Boko Haram’s abducted girls to blow them up, Experts say.
Boko Haram’s use of girl suicide bombers intensifies amid terror campaign.
Experts say Nigeria’s Boko Haram appears to be increasing its use of a particularly brutal terrorist tactic: forcing abducted girls to blow themselves up in crowded spaces.
Three young female suicide bombers, one thought to be about 10, carried out deadly attacks in crowded marketplaces last weekend.
Boko Haram, which means “Western education is sin,” ignited international outrage when it kidnapped 273 girls from the Chibok Government Secondary School on April 15, 2014.
“Boko Haram doesn’t see age as a boundary. Age doesn’t carry the same value for Boko Haram. They see children as they would see any other target and regard children as expendable resources in this way,” Elizabeth Donnelly, assistant head of the Africa Program for Chatham House, said in an interview with Yahoo News.

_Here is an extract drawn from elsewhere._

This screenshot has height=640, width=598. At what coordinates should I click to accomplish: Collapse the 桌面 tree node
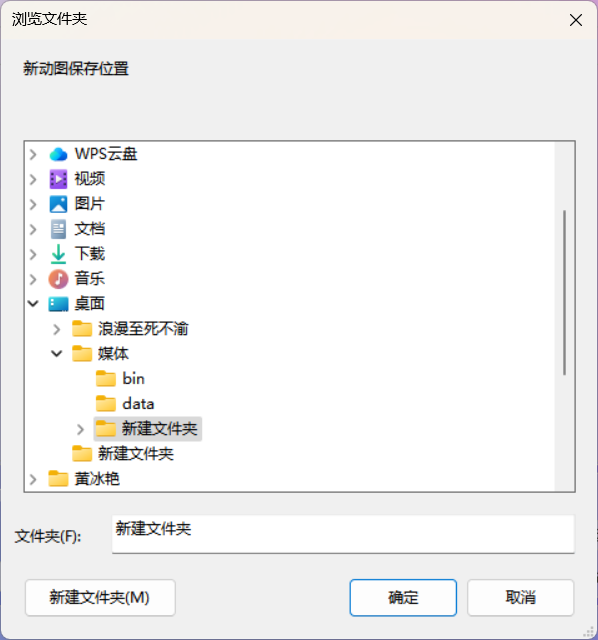coord(33,304)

Donnelly said we have known that the group has been abducting young boys and girls and potentially using them for several years. But we have not always had a lot of evidence on how they have been used.
“It’s likely they were deployed as weapons and shields in battles,” she said.

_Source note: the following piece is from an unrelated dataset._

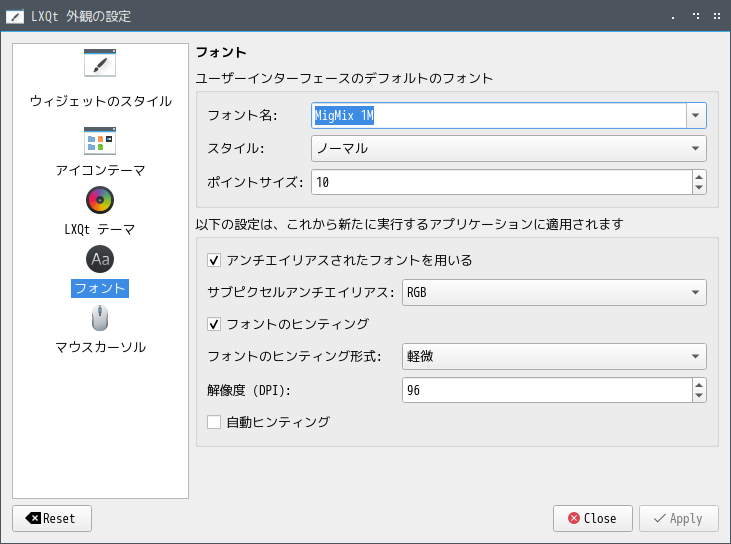
Task: Select the アイコンテーマ sidebar icon
Action: point(100,141)
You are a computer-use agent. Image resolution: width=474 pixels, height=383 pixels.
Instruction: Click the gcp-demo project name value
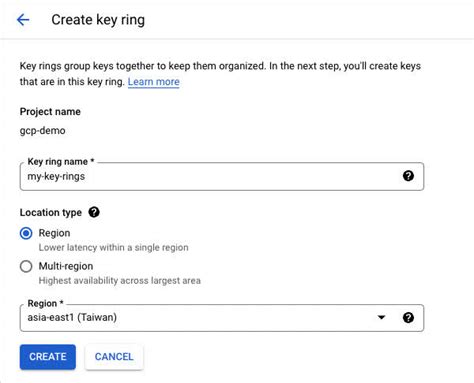[x=42, y=131]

Boko Haram has imprisoned hundreds of children in camps with cultlike practices, but we have little knowledge of the trauma they experience, Donnelly explained.
We also do not know whether the girls know that the terrorists have attached explosive devices to their bodies before sending them into busy areas.

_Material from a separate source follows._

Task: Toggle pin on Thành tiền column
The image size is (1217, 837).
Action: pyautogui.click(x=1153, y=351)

“They would have little to no choice either way,” Donnelly pointed out. “They are likely young, terrified people.”
Adotei Akwei, managing director of government relations for Amnesty International, said the Nigerian government’s inability to protect the lives of people in the country’s northern areas is alarming.
“The Boko Haram insurgency has consistently, since 2005, targeted women and girls and abducted them,” he told Yahoo News. “It’s not a far stretch to imagine them using these girls as child soldiers.”
On Wednesday, Amnesty International released before-and-after satellite images depict the magnitude of the attacks on the towns of Baga and Doron Baga.
Taken on Jan. 2 and Jan. 7, the images show the loss of 3,700 homes and stores that were severely damaged or completely destroyed over the Jan. 3 weekend, which represents a major escalation in the insurgency.